- [GOAL] Can you tally how many lines in the records below contain the string "product", with case counting? Reply with the number alone.

- [ENTRIES PROVIDED]
= = = =
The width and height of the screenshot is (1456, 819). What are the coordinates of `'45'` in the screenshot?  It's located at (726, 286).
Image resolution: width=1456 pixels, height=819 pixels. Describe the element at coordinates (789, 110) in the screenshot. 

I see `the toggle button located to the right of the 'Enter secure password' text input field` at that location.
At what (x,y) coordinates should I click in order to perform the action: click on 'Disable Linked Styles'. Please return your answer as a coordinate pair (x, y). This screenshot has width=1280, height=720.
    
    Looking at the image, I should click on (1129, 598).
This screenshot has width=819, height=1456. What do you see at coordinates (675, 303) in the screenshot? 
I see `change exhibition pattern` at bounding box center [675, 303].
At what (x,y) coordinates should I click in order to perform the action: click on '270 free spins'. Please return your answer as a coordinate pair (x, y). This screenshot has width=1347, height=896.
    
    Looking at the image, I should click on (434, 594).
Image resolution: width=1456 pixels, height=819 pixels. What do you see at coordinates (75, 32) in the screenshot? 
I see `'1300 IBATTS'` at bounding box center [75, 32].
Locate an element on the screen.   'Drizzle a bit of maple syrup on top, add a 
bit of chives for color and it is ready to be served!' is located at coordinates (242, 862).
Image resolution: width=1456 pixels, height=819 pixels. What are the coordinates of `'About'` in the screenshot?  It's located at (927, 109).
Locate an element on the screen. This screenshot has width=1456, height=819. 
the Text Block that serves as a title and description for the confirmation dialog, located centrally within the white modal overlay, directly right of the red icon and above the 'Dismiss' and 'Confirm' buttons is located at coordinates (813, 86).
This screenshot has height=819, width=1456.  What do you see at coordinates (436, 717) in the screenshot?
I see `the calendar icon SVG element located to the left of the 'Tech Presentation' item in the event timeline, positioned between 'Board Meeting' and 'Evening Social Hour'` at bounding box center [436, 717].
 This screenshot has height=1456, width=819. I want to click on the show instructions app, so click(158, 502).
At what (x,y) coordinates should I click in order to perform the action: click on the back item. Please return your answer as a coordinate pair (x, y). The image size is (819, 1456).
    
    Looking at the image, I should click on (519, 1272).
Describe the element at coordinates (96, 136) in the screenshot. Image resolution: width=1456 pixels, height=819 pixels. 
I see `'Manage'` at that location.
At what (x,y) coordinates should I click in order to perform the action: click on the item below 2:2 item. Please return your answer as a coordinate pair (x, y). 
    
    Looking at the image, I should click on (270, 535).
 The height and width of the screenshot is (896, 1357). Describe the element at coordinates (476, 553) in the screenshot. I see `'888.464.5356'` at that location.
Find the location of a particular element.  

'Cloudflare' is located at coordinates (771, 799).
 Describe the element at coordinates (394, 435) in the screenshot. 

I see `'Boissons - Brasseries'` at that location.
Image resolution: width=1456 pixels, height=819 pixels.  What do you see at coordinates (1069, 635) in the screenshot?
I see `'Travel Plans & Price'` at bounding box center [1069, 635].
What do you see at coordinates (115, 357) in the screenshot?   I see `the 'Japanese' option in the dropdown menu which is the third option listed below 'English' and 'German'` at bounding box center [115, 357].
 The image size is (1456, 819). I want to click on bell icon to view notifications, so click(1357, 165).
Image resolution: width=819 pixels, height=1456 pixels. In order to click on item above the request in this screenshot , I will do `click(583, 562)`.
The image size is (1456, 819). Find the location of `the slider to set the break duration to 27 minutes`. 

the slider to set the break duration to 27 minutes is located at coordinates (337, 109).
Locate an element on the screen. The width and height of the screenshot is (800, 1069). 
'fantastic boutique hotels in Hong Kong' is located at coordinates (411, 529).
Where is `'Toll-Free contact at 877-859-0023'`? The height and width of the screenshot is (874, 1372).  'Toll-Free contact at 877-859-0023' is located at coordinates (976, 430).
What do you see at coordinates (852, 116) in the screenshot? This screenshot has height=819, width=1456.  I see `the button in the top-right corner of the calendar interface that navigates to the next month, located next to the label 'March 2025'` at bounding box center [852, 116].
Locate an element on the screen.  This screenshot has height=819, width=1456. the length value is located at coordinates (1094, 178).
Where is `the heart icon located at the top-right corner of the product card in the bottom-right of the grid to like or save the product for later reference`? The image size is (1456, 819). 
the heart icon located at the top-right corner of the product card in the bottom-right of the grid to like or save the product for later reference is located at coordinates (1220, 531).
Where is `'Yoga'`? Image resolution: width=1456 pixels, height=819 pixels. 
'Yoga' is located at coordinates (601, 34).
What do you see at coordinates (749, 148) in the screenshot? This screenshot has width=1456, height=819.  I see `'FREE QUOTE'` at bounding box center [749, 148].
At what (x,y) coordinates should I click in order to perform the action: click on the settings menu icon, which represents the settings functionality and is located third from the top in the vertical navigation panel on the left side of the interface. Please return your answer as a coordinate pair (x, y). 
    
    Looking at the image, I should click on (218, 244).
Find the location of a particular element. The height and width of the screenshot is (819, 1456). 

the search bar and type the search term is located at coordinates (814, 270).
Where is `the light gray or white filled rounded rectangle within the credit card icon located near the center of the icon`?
= = = =
- [EXPECTED ANSWER] 2